One of the salient lessons we are learning as more patients are treated with complement inhibition therapy for geographic atrophy (GA) is that earlier treatment translates into a better chance of slowing down disease progression and extending patients’ quality of life with the vision they still have. However, there is often a disconnect between patients’ visual acuity and when they begin treatment. Here, I will discuss how I bridge this gap through patient education, various visual assessment methods, and setting patient expectations regarding treatment.

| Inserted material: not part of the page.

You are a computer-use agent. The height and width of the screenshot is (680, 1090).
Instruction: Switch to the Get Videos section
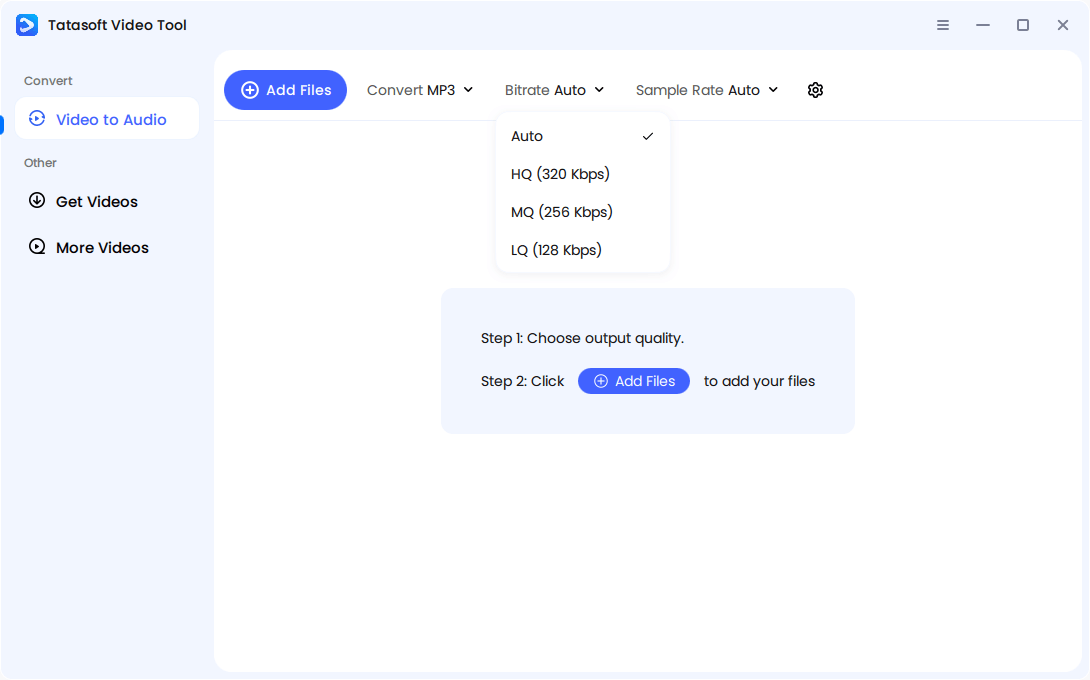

Early Functional Impact of GA
GA can appear asymptomatic in its earliest stages, yet still subtly impair everyday activities and ultimately limit patients’ independence. In early stages, patients often report difficulty with reading or seeing in dim light before any change appears on a Snellen chart, which highlights the importance of patient-reported symptoms for early detection. In fact, Snellen visual acuity is an imperfect measure of our patients’ actual functioning at home, and so I rely on what patients are telling me about what they are experiencing with their vision. By listening closely to what patients are saying, I can guide the conversation around the benefits of treatment. After all, we’re not treating optical coherence tomographies (OCTs), and we’re not treating photos; we’re treating the patients sitting in front of us, and I believe they are exceptionally attuned to what they are experiencing.

Vision Assessment Methods
Despite its limitations, I still perform Snellen visual acuity tests on each patient, as it remains our primary tool due to its speed and workflow integration. However, for high-risk GA patients, I also rely on low luminance visual acuity (LLVA) testing, which offers a quick, objective measure to validate patient concerns about night vision. More detailed assessments, such as contrast sensitivity and microperimetry, are highly informative but are typically reserved for our clinical trials due to their increased time and staffing demands.

Educating Early-Stage Patients
To help bridge the knowledge gap between patients and early-stage disease progression, I rely on available data through imaging and published research. For example, I will show patients their fundus autofluorescence (FAF) and OCT images to highlight early biomarkers like incomplete retinal pigment epithelial and outer retinal atrophy (iRORA) and subretinal drusenoid deposits, which is helpful for them to understand their disease progression and any high-risk features they possess.
I also reference published literature and discuss available FDA-approved complement inhibitor treatments such as pegcetacoplan (Syfovre, Apellis) and avacincaptad pegol (Izervay, Astellas), which we know from experience work best in earlier stages of GA. I remind patients while they might be asymptomatic while in my office, it’s important to begin considering these treatment options sooner rather than later to preserve their functional vision and quality of life for as long as possible. Being able to provide patients with the knowledge and tools for them to see the global picture of their disease is the most important thing.

Setting Treatment Expectations
As I discuss treatment options with my patients who are experiencing early-stage GA, I inform them once the disease enters the fovea, the utility of these complement inhibitors decreases significantly, and I don’t really recommend them at that point. My goal is to prevent their disease from reaching that point for as long as possible. Once these patients agree to begin treatment, I remind them while complement inhibitors slow GA progression, these treatments do not restore vision and require fixed intravitreal injections to help maintain efficacy. I also like to engage patients’ support system during this time. I find that once family and friends are engaged, these are the patients who are most able to continue treatment and make it a priority to keep up with their appointments. Ultimately, I like to give my patients hope and advocate for their success. I discuss our groundbreaking FDA-approved therapies and all the incredible work coming down the pipeline in the GA space that may offer even more treatment options. I reiterate that early-stage disease is the time to begin saving vision while there is still something to save.